Unfortunately in many places this is something we’ve lost. We live next to each other, but often don’t know each other, or even come into contact with each other any more. There’s been a tendency in many places for us to lead increasingly fragmented and isolated lives. We sit in front of our screens forming friendships with people across the globe, but too easily neglect what’s outside our own front door.

But this isn’t entirely our fault ! It’s the natural product of the environments we’ve created. We often live apart from our work, and commute back and forth, usually by ourselves and we increasingly tend to shop in impersonal huge edge-of-town superstores. Many of our societies are increasingly divided and suffer from increased background levels of stress, tension and anger. We complain about the ‘fear of crime’ – perhaps it’s partly because we don’t know our neighbours as people and as a result don’t trust them . . . relationships matter.

There’s a large overlap between the health of our communities and the state of the planet. Personal change by itself won’t deliver the increases in sustainability we need, from energy to water use. If we are to succeed in combating climate change, peak oil and resource depletion, we will need to collectively re-engineer our communities to make it natural and easy for us to live more sustainable lives.

Although cities are sometime viewed as almost the opposite of ‘environment’, high density communities are invariably more sustainable than low density ones. In denser communities we can easily walk to a local shop, park, library or cinema. We can walk or cycle to work, avoiding inefficient, costly and time-consuming commutes, meaning we spend more time locally, and get to know more people. In a dense environment it’s easier to design and build infrastructure, from water & sewerage, to public transport systems. Dense communities also have a smaller physical footprint than sprawling suburban communities, leaving more land available either for food production or the natural environment.

Many towns and cities are trying to build more localism and sustainability into their development. Vancouver is a good example, with 40% of central area households no longer own a car, because they don’t need one on a daily basis – as they can walk, cycle or use public transport to get around. Car clubs/lift share/car hire schemes exist for the occasions when a car is needed, and the benefits of reduced car ownership are massive: personal cost savings in buying, maintenance and fuel, less traffic accidents, less obesity, better air quality, less land needed for garages and roads, and huge environmental savings in vehicle manufacture and disposal, as well as the obvious carbon saving associated with reduced fuel use.

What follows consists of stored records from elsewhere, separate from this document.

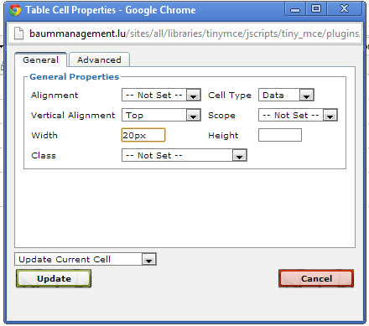The image size is (369, 326).
Task: Click the empty Height input field
Action: pos(280,135)
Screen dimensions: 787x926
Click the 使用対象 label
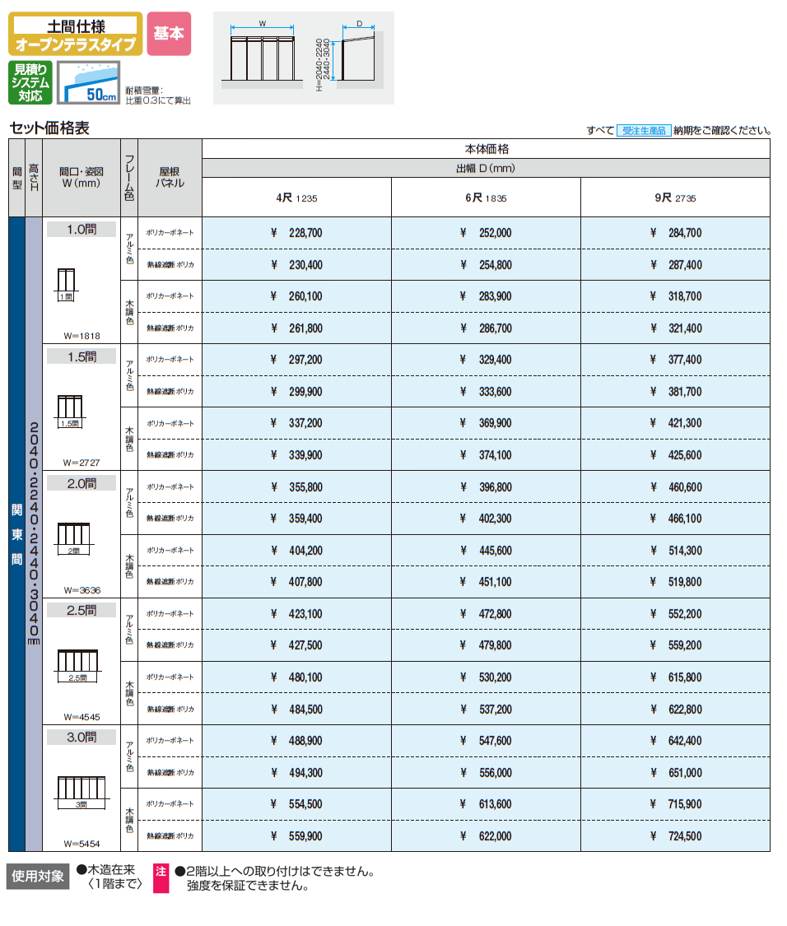(39, 876)
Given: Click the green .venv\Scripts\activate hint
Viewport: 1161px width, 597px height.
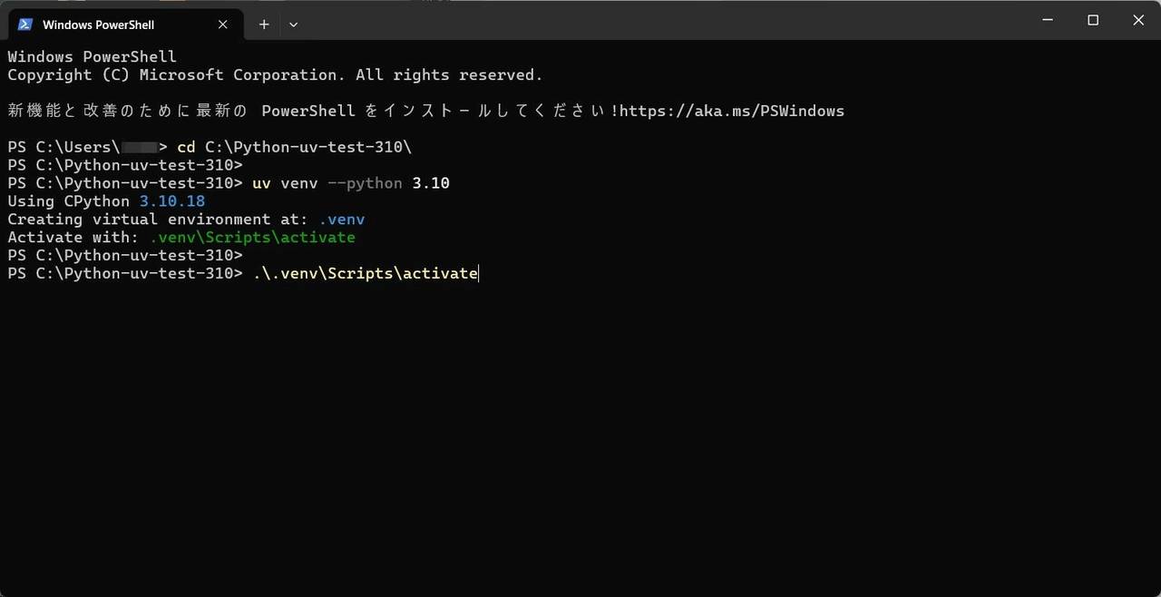Looking at the screenshot, I should coord(252,238).
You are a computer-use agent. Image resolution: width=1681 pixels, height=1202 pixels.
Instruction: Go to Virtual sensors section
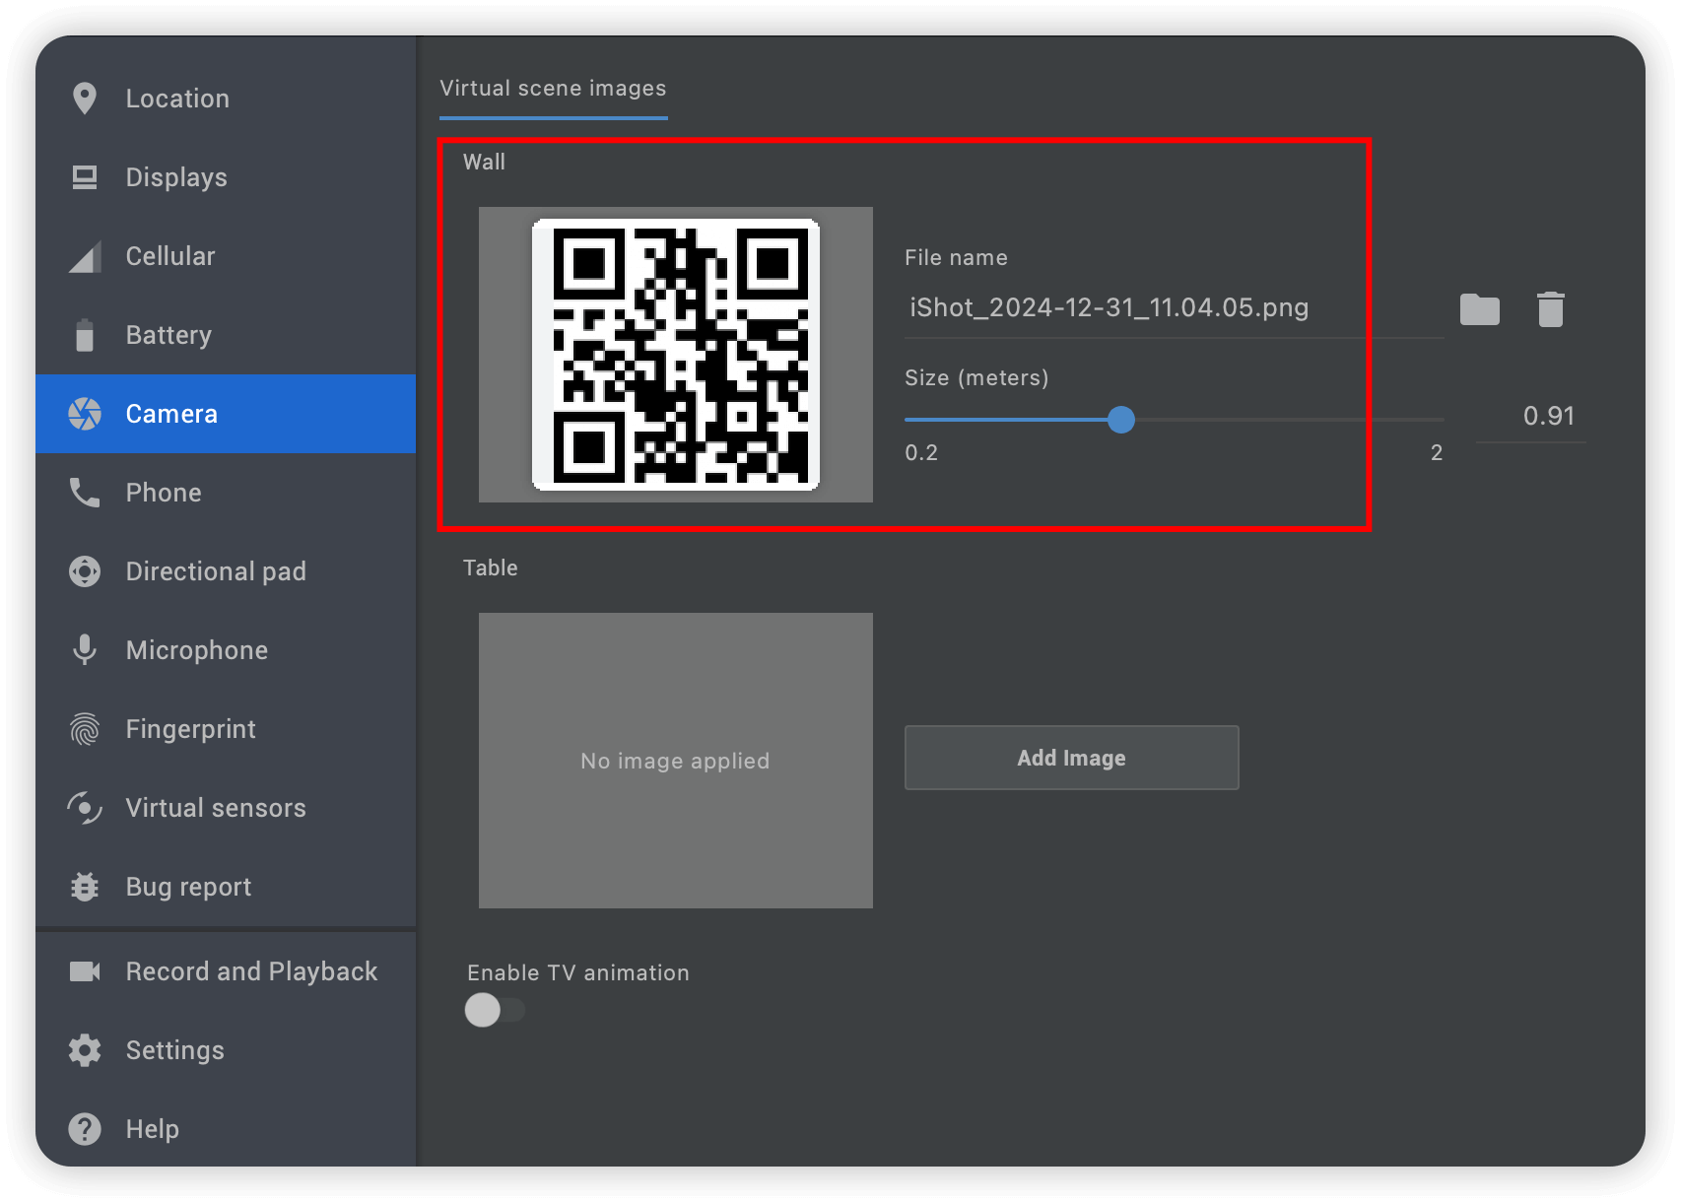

It also means fewer large superstores and car parks are needed – in a compact community it’s much easier and more sustainable for a single delivery truck to deliver to 100 properties a week, than for 100 cars to visit the store!

Less obviously, reducing travelling also gives people their time back – up to 10 or more hours a week! As a result people play more sport, spend more time with their families and friends, have more hobbies and have time to engage in more leisure and cultural activities, not to mention politics and voluntary work !

As I write this I’m watching rioting and looting taking place on the streets of London and several other English cities.

While the reasons are undoubtedly complex, I’m sure our modern way of life, with it’s increasing disconnection and division, and loss of community is partly to blame.

Let’s hope we can quickly fix the mistakes of the past and rebuild sustainable, caring communities in our cities – for the benefit of both ourselves, and the planet.

Alex Steffen, editor of the Worldchanging gave an excellent TED talk last month titled The Shareable Future of Cities :

Photo by Miss Millions, via Flickr

6 Ideas to Change What’s Outside Your Door

“We have theories, specialisms, regulations, exhortations, demonstration projects. We have planners. We have highway engineers. We have mixed use, mixed tenure, architecture, community architecture, urban design, neighbourhood strategy. But what seems to have happened is that we have simply lost the art of placemaking; or, put another way, we have lost the simple art of placemaking. We are good at putting up buildings but we are bad at making places.” - Bernard Hunt, Architect

What’s it like outside your front door ?

1              Depressing and Run-Down ?

Organise a community clean-up day to clear litter, or perhaps join a Litter Action Group. Report any fly-tipping, abandoned cars, abusive graffiti, dangerous pavements or pot holes to your local Council - believe it or not they will be pleased to hear from you. Love Where You Live and Keep Britain Tidy have more ideas for sprucing-up your local area. To make a longer lasting change, take inspiration from organisations like Building Living Neighbourhoods and Glass House, and get involved with community planning.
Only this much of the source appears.